Robert Douglas-Fairhurst

Hit and miss | 15 September 2016

Robert Douglas-Fairhurst is unconvinced by Jodie Archer and Matthew L. Jockers’s The Bestseller Code

issue 17 September 2016

A few years ago, a reporter from the Chicago Tribune stumbled upon what was widely reported as ‘the Holy Grail of chicken’: a version of Colonel Sanders’s secret recipe that his second wife had scribbled in an album. Anyone hoping that it would contain exotic ingredients such as powdered lark’s tongue or virgin snow from Kilimanjaro was in for a disappointment. Those famous 11 herbs and spices turned out to be sadly humdrum: salt, pepper, oregano, thyme, and so on. It sounded like the kind of thing someone might come up with by dropping a spice rack on the floor and then adding a bag of flour. But none of that mattered to modern fans of KFC. Now they could recreate their favourite fast food much more slowly at home.

In The Bestseller Code, Jodie Archer and Matthew L. Jockers promise to do something similar for popular fiction, although they caution that ‘This is not a prescriptive “how to” book and comes attached to no guarantee.’ (The few tips they do offer tend to be snappy and practical — for example,   ‘endless adverbs and strings of adjectives are like sticking fat tyres and flashing rims on a vintage Jaguar’.) Instead, they summarise some complex analysis they performed on New York Times bestsellers by the likes of John Grisham and Dan Brown — hence the winking allusion to The Da Vinci Code in their title.

Their ‘bold claim’ is that the success of these novels is ‘not random but predictable’. Feed any novel into a computer that has been programmed to notice details that usually slip beneath a reader’s radar, such as the fact that around 30 per cent of a bestseller’s pages are devoted to just one or two topics, and it becomes possible to predict how likely it is to succeed. For Andy Weir’s The Martian it is 93.4 per cent likely; for Michael Connelly’s The Lincoln Lawyer it is a whopping 99.2 per cent.

Some of Archer and Jockers’s claims are eye-grabbing: for example, that their algorithm could guess with 82 per cent accuracy whether a piece of writing was by a male or a female author, or that it could detect ‘with a reasonable degree of certainty’ whether s/he was British or American simply based on how often s/he used the word ‘the’. Other conclusions are also highly plausible. For example, although EL James’s Fifty Shades of Grey might seem an unlikely candidate for literary success — sex rarely sells in fiction — Archer and Jockers point out that it deals with many of the same subjects as more mainstream bestsellers, albeit with a few bolt-on extras like furry manacles and nipple clamps. In fact, with its wholly traditional story arc, and its reliance on themes such as ‘closeness and intimacy’, there was always a 90 per cent chance that it would sell well, albeit perhaps not 125 million copies in four years.
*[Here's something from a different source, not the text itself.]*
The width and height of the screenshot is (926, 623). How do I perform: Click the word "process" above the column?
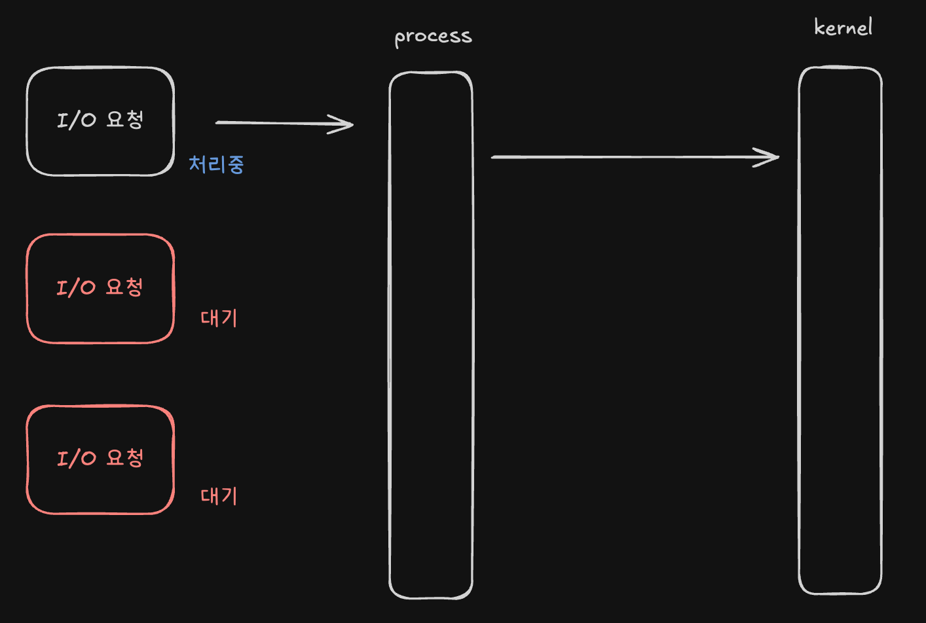pyautogui.click(x=433, y=37)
Slightly more surprising is how keen the authors of this study are to gush over James’s prose style as ‘the compelling, living, breathing side of narrative’, claiming that ‘the reader feels the thrum of her words in their bodies like the effect of club music’. Well, maybe. Or maybe the real SM relationship at the heart of Fifty Shades of Grey is the one it establishes with its readers: every time they read one of her clunky sentences it gives them pain, and yet they keep coming back for more.
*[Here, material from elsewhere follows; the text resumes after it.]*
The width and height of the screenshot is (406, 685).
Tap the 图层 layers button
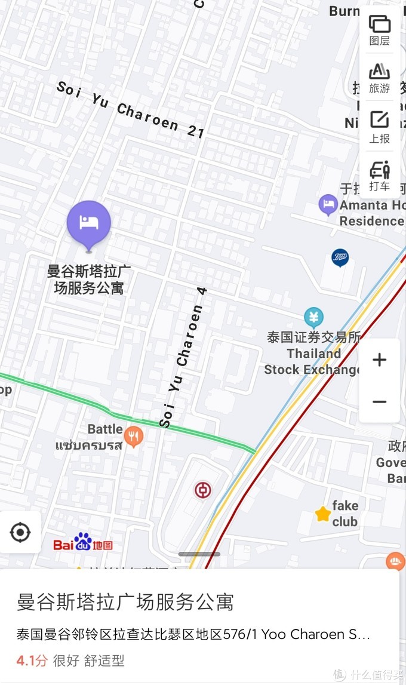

Either way, Archer and Jockers’s eloquent defence does not really fit with the rest of their book, which makes it clear that the question of quality isn’t one they find terribly interesting. Instead, authors are ‘brands’ who aim to improve their ‘positioning in the market’, while in one highly significant shift they refer to ‘the best writers — or those who will achieve the most readers’. The idea that a novel might reveal its greatness precisely because it disturbs their algorithms is never mentioned. Instead, it seems, every novelist should aim to write like Danielle Steele or Stephen King. After all, as Archer and Jockers point out with wide-eyed enthusiasm, ‘Hit the lists and stay there for while’ and you too might be rewarded with ‘the fancy cars and diamond tiaras of the literary domain’.

What they don’t say is that even authors who stay in the bestseller lists for years sometimes end up being only a footnote in literary history. Who now, apart from scholars of Victorian literature, reads Charles Monroe Sheldon’s 1895 bestseller In His Steps? That shifted over 30 million copies. Or Hall Caine’s million-selling 1901 murder mystery The Eternal City? A bestseller might get you a fancy car; it might even let you join the literary set with ‘houses in the Hamptons’. But when it comes to the sort of fame most authors crave, it might as well be written in dust.